A scholar who has always been concerned with language in action cannot but have continuously offered suggestions about the problem of context sensitivity and utterance-in-circumstance. (Eco 1987: 122)
As far as I can see, Jakobson's context or referential function in his typology of language functions is missing this aspect. It may be that I just don't see it yet.
I wonder if even the third level should not fall under the heading of semiotics, at least as far as relations of renvoi can be found here. (Eco 1987: 123)
This is actually a valid critique. For what does Jakobson mean by the study of communication wherein the communication of messages is implied? It is safer to stick with Colin Cherry who says that all communication occurs via signs (that is, on the principle of renvoi).

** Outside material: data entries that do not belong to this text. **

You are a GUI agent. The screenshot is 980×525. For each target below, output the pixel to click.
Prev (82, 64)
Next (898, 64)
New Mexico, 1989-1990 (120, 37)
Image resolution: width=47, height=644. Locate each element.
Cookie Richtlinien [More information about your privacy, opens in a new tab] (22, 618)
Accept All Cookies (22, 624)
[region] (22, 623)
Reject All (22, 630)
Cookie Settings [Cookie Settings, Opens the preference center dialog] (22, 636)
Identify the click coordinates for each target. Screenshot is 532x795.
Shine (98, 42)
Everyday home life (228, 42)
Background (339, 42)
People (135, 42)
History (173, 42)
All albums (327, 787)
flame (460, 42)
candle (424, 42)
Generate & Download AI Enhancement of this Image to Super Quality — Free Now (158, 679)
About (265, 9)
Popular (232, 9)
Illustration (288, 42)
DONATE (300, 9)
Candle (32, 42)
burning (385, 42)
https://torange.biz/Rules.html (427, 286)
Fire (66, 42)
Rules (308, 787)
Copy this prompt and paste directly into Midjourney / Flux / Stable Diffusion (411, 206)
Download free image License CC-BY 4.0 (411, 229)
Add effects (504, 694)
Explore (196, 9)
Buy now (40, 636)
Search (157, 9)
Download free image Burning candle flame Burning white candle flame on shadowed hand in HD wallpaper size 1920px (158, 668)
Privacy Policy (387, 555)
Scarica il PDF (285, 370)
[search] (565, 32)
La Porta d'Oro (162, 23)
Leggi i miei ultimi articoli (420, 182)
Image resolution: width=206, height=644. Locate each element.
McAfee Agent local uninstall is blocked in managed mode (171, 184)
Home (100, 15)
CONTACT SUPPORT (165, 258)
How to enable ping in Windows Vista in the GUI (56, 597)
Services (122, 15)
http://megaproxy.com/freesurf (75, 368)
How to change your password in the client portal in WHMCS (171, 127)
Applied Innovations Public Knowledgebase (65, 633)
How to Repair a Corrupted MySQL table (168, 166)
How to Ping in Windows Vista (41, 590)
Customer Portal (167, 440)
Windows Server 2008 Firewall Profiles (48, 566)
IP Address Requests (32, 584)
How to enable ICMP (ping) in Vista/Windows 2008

The only exception would be Morris's communization, but even that is included within semiotics, I think.
[...] literary sifns speak of visual signs, both referring back to a semantic system of metaphysical oppositions, such as Life and Death. (Eco 1987: 124; ff. 9)
What is concourse?
Cf. "Grammatical Parallelism and Its Russian Facets," Language, 42 (1966), 399-429, and "The Modular Design of Chinese Regulated Verse," Échanges et Communications: Mélanges offerts à Claude Lévi-Strauss (The Hague: Mouton, 1970), pp. 597-605, where he stresses the striking similarity between the types of symmetry in Chinese classical verse and the approach to these problems in the theories of Chinese physicists. (Eco 1987: 126; ff. 44)
Compare this to Lotman's discussion of symmetry and asymmetry in the paper "On the Semiosphere".